## Records for this exercise:
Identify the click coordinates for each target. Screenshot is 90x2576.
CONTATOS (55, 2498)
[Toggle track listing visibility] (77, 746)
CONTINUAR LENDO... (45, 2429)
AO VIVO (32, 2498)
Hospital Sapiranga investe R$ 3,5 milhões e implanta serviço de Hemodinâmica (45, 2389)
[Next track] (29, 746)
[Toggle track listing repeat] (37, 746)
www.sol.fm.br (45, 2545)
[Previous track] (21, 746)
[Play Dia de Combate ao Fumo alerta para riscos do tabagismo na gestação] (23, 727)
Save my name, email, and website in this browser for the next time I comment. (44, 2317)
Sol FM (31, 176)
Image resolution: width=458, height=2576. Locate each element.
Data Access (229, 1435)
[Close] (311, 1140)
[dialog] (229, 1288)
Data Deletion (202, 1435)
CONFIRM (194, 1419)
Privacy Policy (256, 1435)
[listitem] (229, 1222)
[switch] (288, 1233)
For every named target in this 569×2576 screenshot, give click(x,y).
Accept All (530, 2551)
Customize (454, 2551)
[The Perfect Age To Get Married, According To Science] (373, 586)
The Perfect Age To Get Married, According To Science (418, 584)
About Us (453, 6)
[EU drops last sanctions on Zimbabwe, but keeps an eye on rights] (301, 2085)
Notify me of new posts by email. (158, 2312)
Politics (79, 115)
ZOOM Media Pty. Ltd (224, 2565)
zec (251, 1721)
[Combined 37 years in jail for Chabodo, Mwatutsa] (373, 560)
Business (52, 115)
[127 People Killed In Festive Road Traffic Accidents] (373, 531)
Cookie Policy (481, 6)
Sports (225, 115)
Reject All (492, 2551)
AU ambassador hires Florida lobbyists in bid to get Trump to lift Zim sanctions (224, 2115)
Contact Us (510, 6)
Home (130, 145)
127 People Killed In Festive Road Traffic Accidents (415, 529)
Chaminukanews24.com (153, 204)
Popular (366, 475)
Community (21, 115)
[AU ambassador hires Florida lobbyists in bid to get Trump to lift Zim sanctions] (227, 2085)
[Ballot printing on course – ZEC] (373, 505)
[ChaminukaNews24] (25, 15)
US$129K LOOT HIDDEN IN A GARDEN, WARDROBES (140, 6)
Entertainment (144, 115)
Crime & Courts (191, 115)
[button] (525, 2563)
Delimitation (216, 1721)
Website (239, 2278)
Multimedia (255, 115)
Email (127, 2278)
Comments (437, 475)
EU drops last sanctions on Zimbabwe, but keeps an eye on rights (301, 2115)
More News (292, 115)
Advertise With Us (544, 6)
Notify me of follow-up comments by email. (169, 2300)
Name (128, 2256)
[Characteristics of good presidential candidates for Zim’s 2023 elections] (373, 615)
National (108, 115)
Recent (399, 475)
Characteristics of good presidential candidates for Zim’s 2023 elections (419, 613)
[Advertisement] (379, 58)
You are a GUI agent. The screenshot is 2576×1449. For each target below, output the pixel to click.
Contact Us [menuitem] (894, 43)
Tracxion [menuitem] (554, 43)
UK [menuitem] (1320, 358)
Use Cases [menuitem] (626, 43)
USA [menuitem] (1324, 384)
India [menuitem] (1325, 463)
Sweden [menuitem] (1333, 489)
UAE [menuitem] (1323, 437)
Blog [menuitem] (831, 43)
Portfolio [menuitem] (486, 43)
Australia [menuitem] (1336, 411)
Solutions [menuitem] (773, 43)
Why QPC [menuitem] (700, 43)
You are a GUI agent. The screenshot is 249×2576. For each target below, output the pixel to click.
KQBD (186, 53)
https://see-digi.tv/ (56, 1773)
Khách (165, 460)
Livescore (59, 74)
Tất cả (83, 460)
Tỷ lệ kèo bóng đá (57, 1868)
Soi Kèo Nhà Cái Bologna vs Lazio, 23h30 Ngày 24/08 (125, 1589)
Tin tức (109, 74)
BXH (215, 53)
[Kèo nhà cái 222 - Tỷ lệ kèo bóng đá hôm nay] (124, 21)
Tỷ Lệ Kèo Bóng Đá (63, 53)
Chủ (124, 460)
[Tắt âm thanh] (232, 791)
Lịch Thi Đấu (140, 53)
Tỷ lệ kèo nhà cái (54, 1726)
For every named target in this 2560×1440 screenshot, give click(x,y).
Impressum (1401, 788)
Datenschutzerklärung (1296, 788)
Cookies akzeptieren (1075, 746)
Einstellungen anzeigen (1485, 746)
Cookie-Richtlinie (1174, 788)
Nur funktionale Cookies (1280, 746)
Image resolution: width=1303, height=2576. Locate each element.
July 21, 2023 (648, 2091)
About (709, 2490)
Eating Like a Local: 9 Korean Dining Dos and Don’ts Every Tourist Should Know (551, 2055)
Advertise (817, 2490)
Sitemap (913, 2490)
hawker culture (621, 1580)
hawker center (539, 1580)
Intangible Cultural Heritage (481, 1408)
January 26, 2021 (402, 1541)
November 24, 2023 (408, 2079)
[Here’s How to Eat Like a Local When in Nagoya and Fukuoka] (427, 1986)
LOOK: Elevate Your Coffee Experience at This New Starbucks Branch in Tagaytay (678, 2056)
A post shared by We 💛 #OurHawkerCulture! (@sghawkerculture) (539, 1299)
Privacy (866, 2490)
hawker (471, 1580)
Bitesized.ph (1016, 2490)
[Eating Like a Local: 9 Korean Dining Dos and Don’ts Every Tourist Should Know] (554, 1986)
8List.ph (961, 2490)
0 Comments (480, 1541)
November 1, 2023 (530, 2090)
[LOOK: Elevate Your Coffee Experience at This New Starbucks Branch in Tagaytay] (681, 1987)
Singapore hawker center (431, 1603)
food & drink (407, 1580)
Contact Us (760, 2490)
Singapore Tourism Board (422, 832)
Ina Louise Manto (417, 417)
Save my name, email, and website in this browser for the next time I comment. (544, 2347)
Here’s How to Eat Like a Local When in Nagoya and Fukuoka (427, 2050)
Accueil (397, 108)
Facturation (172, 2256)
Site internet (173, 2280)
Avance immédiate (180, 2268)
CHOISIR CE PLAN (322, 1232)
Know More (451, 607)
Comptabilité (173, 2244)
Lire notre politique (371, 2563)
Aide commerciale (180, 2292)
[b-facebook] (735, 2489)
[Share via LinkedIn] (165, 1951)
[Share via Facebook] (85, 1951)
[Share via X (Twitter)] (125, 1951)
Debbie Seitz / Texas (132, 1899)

## Work instruction:
All of the material above should be repeated word for word.

## The answer:
Identify the click coordinates for each target. Screenshot is 90x2576.
CONTATOS (55, 2498)
[Toggle track listing visibility] (77, 746)
CONTINUAR LENDO... (45, 2429)
AO VIVO (32, 2498)
Hospital Sapiranga investe R$ 3,5 milhões e implanta serviço de Hemodinâmica (45, 2389)
[Next track] (29, 746)
[Toggle track listing repeat] (37, 746)
www.sol.fm.br (45, 2545)
[Previous track] (21, 746)
[Play Dia de Combate ao Fumo alerta para riscos do tabagismo na gestação] (23, 727)
Save my name, email, and website in this browser for the next time I comment. (44, 2317)
Sol FM (31, 176)
Image resolution: width=458, height=2576. Locate each element.
Data Access (229, 1435)
[Close] (311, 1140)
[dialog] (229, 1288)
Data Deletion (202, 1435)
CONFIRM (194, 1419)
Privacy Policy (256, 1435)
[listitem] (229, 1222)
[switch] (288, 1233)
For every named target in this 569×2576 screenshot, give click(x,y).
Accept All (530, 2551)
Customize (454, 2551)
[The Perfect Age To Get Married, According To Science] (373, 586)
The Perfect Age To Get Married, According To Science (418, 584)
About Us (453, 6)
[EU drops last sanctions on Zimbabwe, but keeps an eye on rights] (301, 2085)
Notify me of new posts by email. (158, 2312)
Politics (79, 115)
ZOOM Media Pty. Ltd (224, 2565)
zec (251, 1721)
[Combined 37 years in jail for Chabodo, Mwatutsa] (373, 560)
Business (52, 115)
[127 People Killed In Festive Road Traffic Accidents] (373, 531)
Cookie Policy (481, 6)
Sports (225, 115)
Reject All (492, 2551)
AU ambassador hires Florida lobbyists in bid to get Trump to lift Zim sanctions (224, 2115)
Contact Us (510, 6)
Home (130, 145)
127 People Killed In Festive Road Traffic Accidents (415, 529)
Chaminukanews24.com (153, 204)
Popular (366, 475)
Community (21, 115)
[AU ambassador hires Florida lobbyists in bid to get Trump to lift Zim sanctions] (227, 2085)
[Ballot printing on course – ZEC] (373, 505)
[ChaminukaNews24] (25, 15)
US$129K LOOT HIDDEN IN A GARDEN, WARDROBES (140, 6)
Entertainment (144, 115)
Crime & Courts (191, 115)
[button] (525, 2563)
Delimitation (216, 1721)
Website (239, 2278)
Multimedia (255, 115)
Email (127, 2278)
Comments (437, 475)
EU drops last sanctions on Zimbabwe, but keeps an eye on rights (301, 2115)
More News (292, 115)
Advertise With Us (544, 6)
Notify me of follow-up comments by email. (169, 2300)
Name (128, 2256)
[Characteristics of good presidential candidates for Zim’s 2023 elections] (373, 615)
National (108, 115)
Recent (399, 475)
Characteristics of good presidential candidates for Zim’s 2023 elections (419, 613)
[Advertisement] (379, 58)
You are a GUI agent. The screenshot is 2576×1449. For each target below, output the pixel to click.
Contact Us [menuitem] (894, 43)
Tracxion [menuitem] (554, 43)
UK [menuitem] (1320, 358)
Use Cases [menuitem] (626, 43)
USA [menuitem] (1324, 384)
India [menuitem] (1325, 463)
Sweden [menuitem] (1333, 489)
UAE [menuitem] (1323, 437)
Blog [menuitem] (831, 43)
Portfolio [menuitem] (486, 43)
Australia [menuitem] (1336, 411)
Solutions [menuitem] (773, 43)
Why QPC [menuitem] (700, 43)
You are a GUI agent. The screenshot is 249×2576. For each target below, output the pixel to click.
KQBD (186, 53)
https://see-digi.tv/ (56, 1773)
Khách (165, 460)
Livescore (59, 74)
Tất cả (83, 460)
Tỷ lệ kèo bóng đá (57, 1868)
Soi Kèo Nhà Cái Bologna vs Lazio, 23h30 Ngày 24/08 (125, 1589)
Tin tức (109, 74)
BXH (215, 53)
[Kèo nhà cái 222 - Tỷ lệ kèo bóng đá hôm nay] (124, 21)
Tỷ Lệ Kèo Bóng Đá (63, 53)
Chủ (124, 460)
[Tắt âm thanh] (232, 791)
Lịch Thi Đấu (140, 53)
Tỷ lệ kèo nhà cái (54, 1726)
For every named target in this 2560×1440 screenshot, give click(x,y).
Impressum (1401, 788)
Datenschutzerklärung (1296, 788)
Cookies akzeptieren (1075, 746)
Einstellungen anzeigen (1485, 746)
Cookie-Richtlinie (1174, 788)
Nur funktionale Cookies (1280, 746)
Image resolution: width=1303, height=2576. Locate each element.
July 21, 2023 (648, 2091)
About (709, 2490)
Eating Like a Local: 9 Korean Dining Dos and Don’ts Every Tourist Should Know (551, 2055)
Advertise (817, 2490)
Sitemap (913, 2490)
hawker culture (621, 1580)
hawker center (539, 1580)
Intangible Cultural Heritage (481, 1408)
January 26, 2021 (402, 1541)
November 24, 2023 (408, 2079)
[Here’s How to Eat Like a Local When in Nagoya and Fukuoka] (427, 1986)
LOOK: Elevate Your Coffee Experience at This New Starbucks Branch in Tagaytay (678, 2056)
A post shared by We 💛 #OurHawkerCulture! (@sghawkerculture) (539, 1299)
Privacy (866, 2490)
hawker (471, 1580)
Bitesized.ph (1016, 2490)
[Eating Like a Local: 9 Korean Dining Dos and Don’ts Every Tourist Should Know] (554, 1986)
8List.ph (961, 2490)
0 Comments (480, 1541)
November 1, 2023 (530, 2090)
[LOOK: Elevate Your Coffee Experience at This New Starbucks Branch in Tagaytay] (681, 1987)
Singapore hawker center (431, 1603)
food & drink (407, 1580)
Contact Us (760, 2490)
Singapore Tourism Board (422, 832)
Ina Louise Manto (417, 417)
Save my name, email, and website in this browser for the next time I comment. (544, 2347)
Here’s How to Eat Like a Local When in Nagoya and Fukuoka (427, 2050)
Accueil (397, 108)
Facturation (172, 2256)
Site internet (173, 2280)
Avance immédiate (180, 2268)
CHOISIR CE PLAN (322, 1232)
Know More (451, 607)
Comptabilité (173, 2244)
Lire notre politique (371, 2563)
Aide commerciale (180, 2292)
[b-facebook] (735, 2489)
[Share via LinkedIn] (165, 1951)
[Share via Facebook] (85, 1951)
[Share via X (Twitter)] (125, 1951)
Debbie Seitz / Texas (132, 1899)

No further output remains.